Picotin se plaignait souvent de sa femme qui, comme beaucoup de personnes de cette époque, était enthousiaste des moeurs, des usages, des costumes grecs, et voulait que l'on prît à Paris toutes les modes d'Athènes.
— Je ne sais pas ce que ma boutique va devenir, dit un matin Picotin, en arrivant chez Poupardot d'un air désolé; mais voilà Euphrasie qui ne me parle plus que des Grecs, qui a sans cesse dans la bouche Athènes ou Lacédémone, et qui prétend que nous devons les imiter, parce qu'ils étaient de fameux républicains.
— Eh bien, citoyen Picotin, est-ce que tu n'es plus de cet avis? dir Prosper.
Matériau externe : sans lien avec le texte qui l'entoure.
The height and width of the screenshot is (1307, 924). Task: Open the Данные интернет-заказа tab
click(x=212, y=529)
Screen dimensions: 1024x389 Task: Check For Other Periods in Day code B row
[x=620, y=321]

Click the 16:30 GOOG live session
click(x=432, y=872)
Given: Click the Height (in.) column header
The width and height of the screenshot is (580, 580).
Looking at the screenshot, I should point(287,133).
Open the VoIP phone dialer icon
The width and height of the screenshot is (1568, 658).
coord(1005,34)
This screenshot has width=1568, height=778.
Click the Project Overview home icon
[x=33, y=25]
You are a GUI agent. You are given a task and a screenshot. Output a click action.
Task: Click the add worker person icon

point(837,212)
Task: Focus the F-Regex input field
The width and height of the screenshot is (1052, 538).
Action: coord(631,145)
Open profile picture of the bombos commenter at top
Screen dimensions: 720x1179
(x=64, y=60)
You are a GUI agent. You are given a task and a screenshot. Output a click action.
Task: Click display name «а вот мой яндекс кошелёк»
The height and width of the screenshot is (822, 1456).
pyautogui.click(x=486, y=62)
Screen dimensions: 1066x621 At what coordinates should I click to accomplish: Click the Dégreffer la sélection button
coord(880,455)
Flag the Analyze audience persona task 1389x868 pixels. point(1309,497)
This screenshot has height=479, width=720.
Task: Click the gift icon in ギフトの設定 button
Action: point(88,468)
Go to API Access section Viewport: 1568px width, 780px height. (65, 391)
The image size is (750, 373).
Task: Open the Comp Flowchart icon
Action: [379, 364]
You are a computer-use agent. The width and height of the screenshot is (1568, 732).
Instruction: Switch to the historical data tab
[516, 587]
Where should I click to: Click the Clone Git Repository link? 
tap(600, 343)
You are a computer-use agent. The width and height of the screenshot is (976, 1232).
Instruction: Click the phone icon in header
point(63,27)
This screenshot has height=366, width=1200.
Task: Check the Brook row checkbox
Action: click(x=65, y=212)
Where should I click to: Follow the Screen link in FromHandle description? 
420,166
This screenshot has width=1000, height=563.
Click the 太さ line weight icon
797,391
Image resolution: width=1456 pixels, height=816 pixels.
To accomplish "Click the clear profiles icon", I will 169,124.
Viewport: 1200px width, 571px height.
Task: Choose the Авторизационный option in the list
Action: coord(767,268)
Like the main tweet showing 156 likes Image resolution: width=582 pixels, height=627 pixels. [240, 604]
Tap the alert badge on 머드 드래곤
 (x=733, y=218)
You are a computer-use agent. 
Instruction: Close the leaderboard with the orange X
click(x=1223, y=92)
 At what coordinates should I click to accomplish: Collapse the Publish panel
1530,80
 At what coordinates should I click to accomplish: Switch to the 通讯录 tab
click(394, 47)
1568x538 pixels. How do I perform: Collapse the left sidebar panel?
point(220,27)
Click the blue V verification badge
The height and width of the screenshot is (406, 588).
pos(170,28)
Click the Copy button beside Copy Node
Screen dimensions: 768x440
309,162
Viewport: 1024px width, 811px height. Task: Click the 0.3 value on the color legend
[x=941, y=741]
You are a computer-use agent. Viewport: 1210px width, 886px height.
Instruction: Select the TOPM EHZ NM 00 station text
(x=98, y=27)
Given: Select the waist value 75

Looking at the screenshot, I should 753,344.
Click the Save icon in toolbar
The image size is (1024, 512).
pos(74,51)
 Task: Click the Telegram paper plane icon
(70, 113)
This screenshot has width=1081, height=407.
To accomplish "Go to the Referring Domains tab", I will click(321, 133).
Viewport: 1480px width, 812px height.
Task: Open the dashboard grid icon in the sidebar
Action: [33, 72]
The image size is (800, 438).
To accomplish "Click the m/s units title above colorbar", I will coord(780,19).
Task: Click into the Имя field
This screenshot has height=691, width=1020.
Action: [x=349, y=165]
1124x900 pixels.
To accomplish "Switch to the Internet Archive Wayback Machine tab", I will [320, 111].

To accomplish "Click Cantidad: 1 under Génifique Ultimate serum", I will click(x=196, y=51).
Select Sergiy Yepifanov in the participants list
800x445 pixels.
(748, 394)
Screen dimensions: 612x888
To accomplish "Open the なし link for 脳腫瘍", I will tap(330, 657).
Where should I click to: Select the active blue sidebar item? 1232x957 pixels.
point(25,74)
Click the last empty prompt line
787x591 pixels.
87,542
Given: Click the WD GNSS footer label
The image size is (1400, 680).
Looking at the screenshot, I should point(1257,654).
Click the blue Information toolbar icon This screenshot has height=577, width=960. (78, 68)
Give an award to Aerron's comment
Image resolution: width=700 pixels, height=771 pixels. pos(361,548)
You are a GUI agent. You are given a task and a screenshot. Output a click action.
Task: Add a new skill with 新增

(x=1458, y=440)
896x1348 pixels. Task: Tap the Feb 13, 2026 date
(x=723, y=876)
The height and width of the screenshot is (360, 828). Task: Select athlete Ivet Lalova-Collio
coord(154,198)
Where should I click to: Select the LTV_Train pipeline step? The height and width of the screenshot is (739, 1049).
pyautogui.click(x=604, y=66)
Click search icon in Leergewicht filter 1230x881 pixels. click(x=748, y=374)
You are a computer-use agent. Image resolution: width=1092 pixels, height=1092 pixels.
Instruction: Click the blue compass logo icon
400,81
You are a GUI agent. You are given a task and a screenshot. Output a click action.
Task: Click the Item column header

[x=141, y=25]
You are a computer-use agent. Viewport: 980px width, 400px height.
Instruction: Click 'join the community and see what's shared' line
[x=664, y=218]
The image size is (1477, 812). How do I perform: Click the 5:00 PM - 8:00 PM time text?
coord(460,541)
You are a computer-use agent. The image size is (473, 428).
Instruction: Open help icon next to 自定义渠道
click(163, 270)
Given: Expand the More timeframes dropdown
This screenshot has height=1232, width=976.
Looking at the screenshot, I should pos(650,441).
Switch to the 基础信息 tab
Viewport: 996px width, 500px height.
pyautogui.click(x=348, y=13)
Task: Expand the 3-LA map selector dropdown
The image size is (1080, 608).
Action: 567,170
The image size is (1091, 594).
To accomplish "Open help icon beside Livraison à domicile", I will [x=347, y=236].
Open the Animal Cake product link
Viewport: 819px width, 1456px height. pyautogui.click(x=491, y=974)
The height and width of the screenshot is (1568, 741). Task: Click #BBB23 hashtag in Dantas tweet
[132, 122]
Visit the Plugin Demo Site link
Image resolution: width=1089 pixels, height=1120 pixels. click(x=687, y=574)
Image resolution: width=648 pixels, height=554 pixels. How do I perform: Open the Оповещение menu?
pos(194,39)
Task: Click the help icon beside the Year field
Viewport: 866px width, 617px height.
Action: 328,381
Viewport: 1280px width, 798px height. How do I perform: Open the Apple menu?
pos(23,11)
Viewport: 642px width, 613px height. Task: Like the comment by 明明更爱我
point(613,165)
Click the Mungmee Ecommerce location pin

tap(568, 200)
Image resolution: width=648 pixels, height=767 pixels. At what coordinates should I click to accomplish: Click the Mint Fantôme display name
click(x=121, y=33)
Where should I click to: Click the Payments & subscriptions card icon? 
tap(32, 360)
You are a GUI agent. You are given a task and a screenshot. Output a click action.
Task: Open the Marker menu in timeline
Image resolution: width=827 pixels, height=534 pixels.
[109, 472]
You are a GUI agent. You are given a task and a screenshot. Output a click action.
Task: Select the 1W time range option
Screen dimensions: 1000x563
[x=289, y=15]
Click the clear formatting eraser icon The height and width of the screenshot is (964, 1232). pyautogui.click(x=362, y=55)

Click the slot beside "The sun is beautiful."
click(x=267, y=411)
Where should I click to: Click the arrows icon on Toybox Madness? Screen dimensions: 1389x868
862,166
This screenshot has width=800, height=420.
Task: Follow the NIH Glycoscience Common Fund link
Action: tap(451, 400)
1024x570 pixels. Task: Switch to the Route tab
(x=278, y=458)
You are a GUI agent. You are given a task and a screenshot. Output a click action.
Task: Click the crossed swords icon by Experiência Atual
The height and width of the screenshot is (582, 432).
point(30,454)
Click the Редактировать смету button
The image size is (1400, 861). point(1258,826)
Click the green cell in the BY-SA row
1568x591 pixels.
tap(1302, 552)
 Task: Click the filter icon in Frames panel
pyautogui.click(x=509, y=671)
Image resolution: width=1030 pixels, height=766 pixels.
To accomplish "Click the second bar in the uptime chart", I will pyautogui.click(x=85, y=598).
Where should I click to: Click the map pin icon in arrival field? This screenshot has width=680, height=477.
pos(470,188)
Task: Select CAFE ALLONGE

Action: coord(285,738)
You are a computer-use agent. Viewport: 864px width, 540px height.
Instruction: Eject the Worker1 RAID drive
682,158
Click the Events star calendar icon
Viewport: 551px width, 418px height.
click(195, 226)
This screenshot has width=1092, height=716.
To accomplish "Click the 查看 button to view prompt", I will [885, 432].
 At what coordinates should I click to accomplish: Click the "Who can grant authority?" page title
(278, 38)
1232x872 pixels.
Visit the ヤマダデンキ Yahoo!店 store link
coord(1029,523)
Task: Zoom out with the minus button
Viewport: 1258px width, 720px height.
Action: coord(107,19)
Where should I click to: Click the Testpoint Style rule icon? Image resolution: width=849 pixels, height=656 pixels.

Il y a quelque temps, tu avais pris le surnom d'Horatius Coclès, pour ressembler aux grands hommes de Rome; pourquoi maintenant ne prends-tu pas un nom grec, puisque ceux-ci ont la préférence?
— La préférence!... D'abord ce n'est pas général; cette idée de vouloir imiter les Grecs ne vient que des salons où se rassemblent les grandes coquettes et les muscadins... Mais le plus joli, c'est que la femme d'un conventionnel s'est promenée dans le jardin des Tuileries, avec une de ses amies, toutes deux habillées en Athéniennes, c'est-à-dire avec une robe sans chemise, ou plutôt une chemise sans robe, et les jambes nues, avec des cothurnes pour toute chaussure...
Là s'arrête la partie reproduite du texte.